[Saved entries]
------------------------

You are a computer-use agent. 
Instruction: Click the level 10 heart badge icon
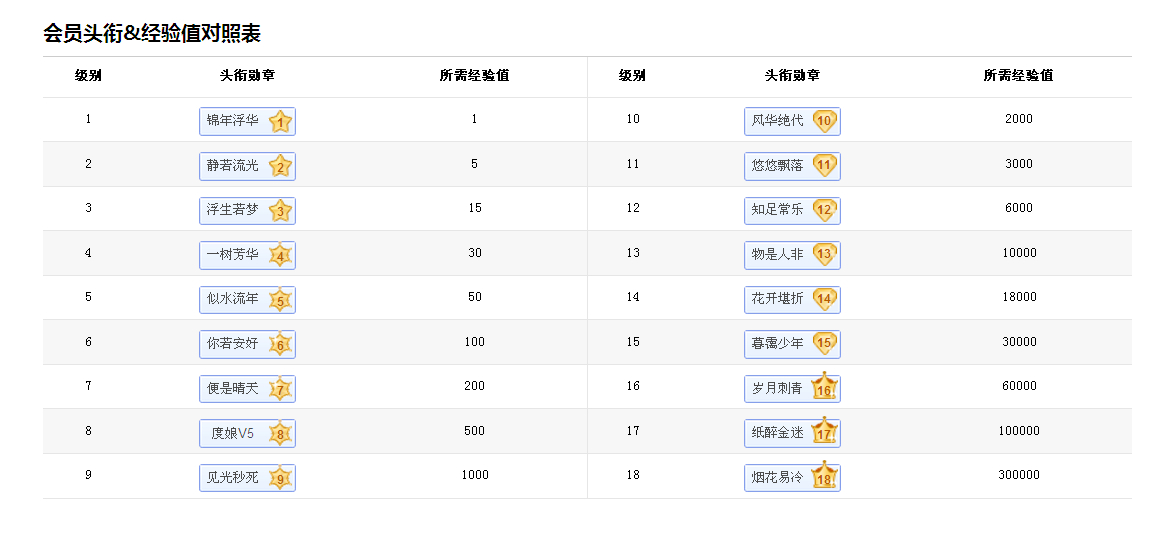click(824, 122)
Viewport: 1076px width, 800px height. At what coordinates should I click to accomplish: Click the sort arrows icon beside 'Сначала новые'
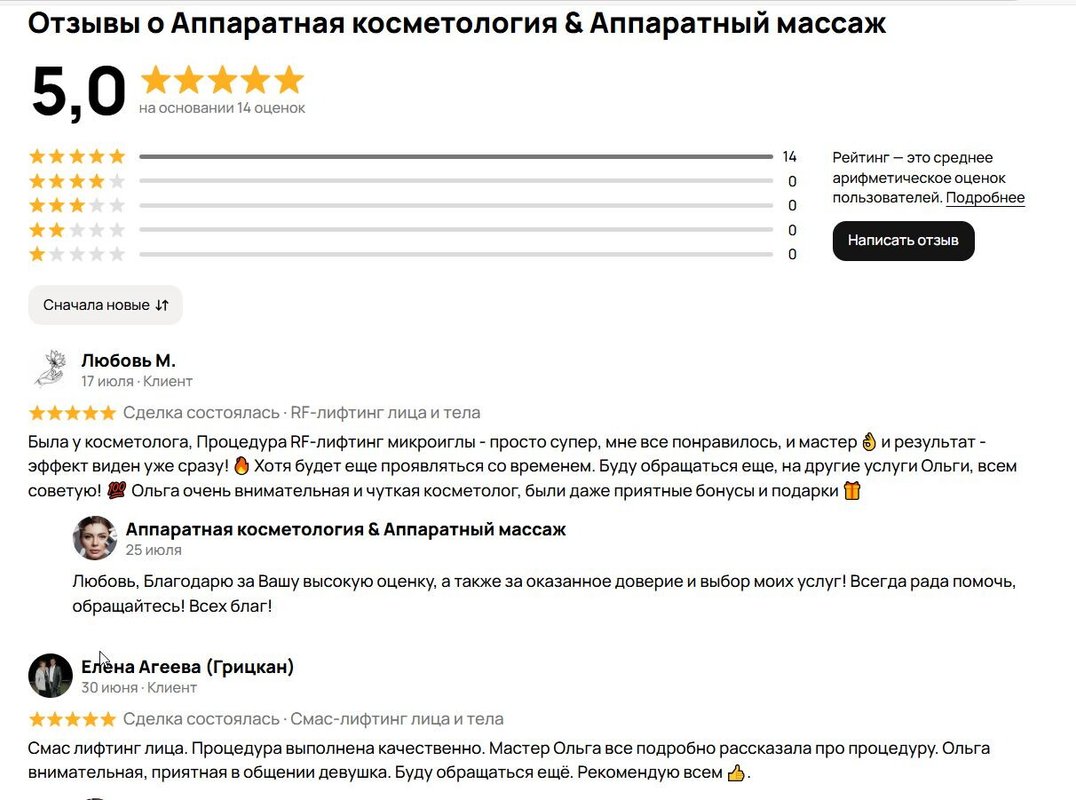[x=162, y=305]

------------------------

What the task asks:
Give back every record above word for word; the pictures have no place in it.

Response:
You are a computer-use agent. 
Instruction: Click the level 10 heart badge icon
click(824, 122)
Viewport: 1076px width, 800px height. At what coordinates should I click to accomplish: Click the sort arrows icon beside 'Сначала новые'
[x=162, y=305]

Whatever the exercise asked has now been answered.